▶ **What is needed**:
For this exercise, copy exactly every line from the one holding "Given: Click serial number 5 cell" through the end of the data, both included. Omit pictures.

Records from a collection:
========================================================================

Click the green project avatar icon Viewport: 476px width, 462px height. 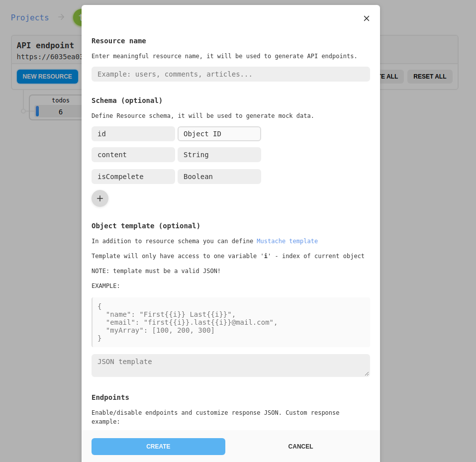78,17
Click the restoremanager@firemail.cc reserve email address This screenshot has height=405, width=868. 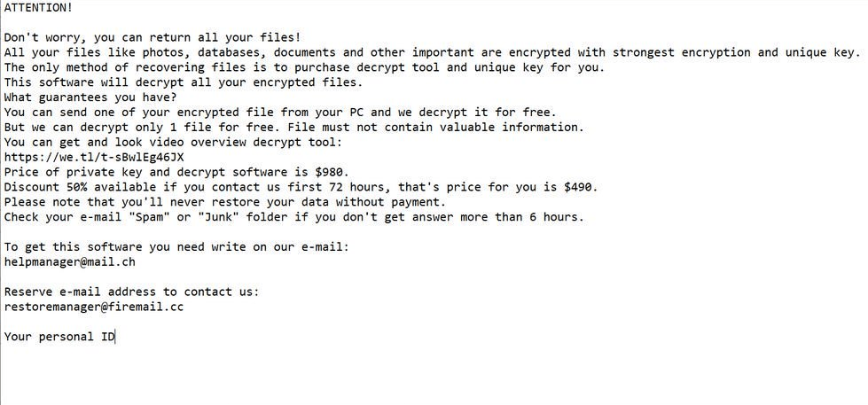[94, 308]
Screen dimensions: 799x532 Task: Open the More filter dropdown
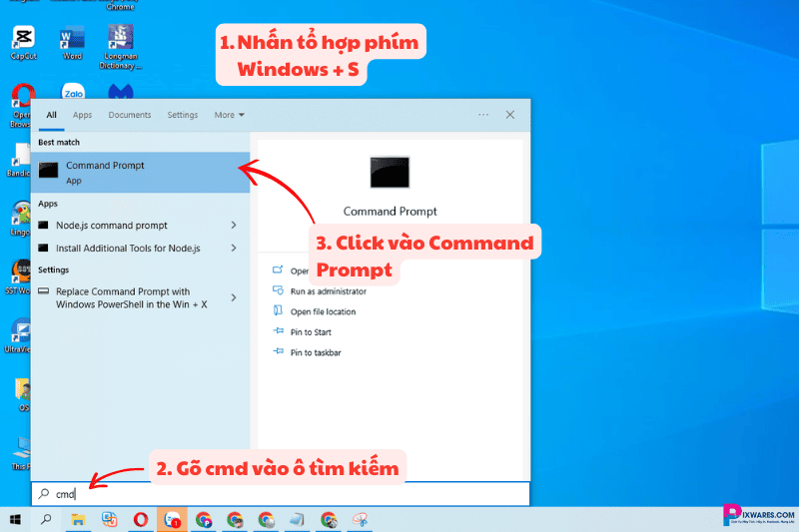coord(229,115)
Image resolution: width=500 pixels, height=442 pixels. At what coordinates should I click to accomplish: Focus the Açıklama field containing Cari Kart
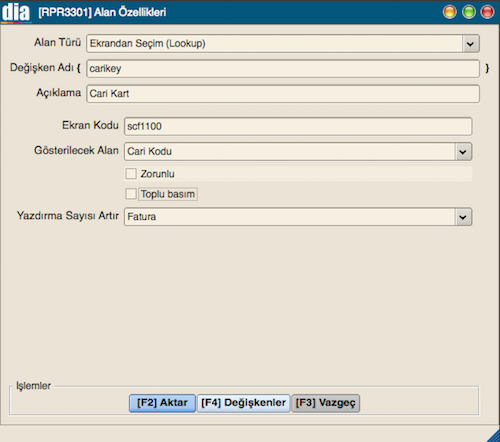coord(283,94)
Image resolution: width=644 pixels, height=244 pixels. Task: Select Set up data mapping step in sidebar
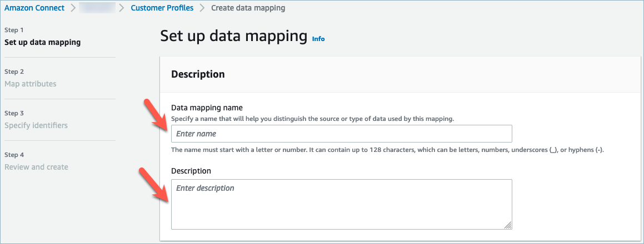click(x=42, y=42)
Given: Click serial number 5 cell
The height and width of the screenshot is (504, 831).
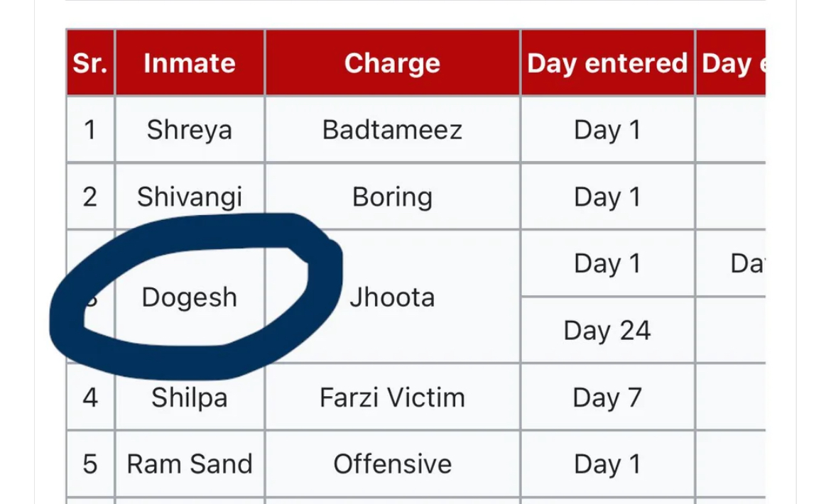Looking at the screenshot, I should (90, 464).
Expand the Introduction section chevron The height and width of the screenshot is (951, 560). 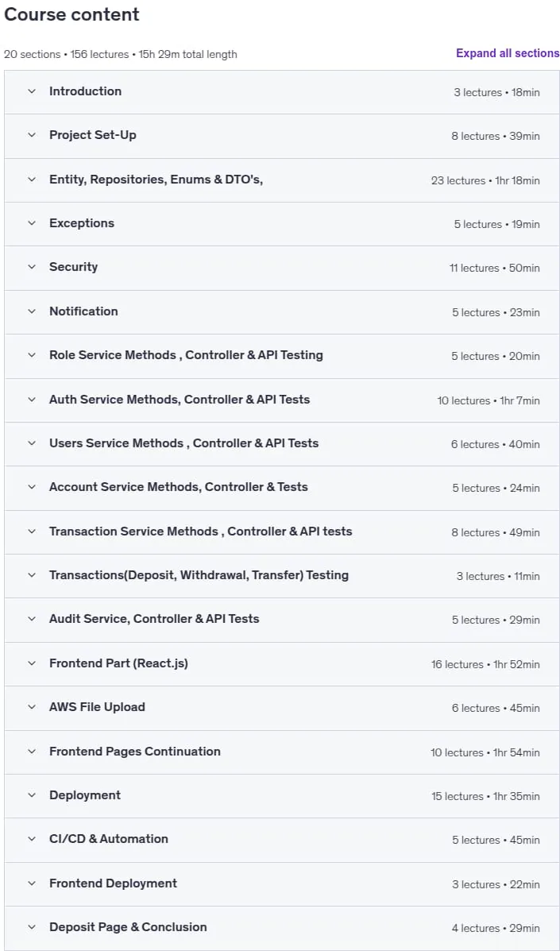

========================================================================

▶ **Final answer**:
Given: Click serial number 5 cell
The height and width of the screenshot is (504, 831).
Looking at the screenshot, I should (90, 464).
Expand the Introduction section chevron The height and width of the screenshot is (951, 560). 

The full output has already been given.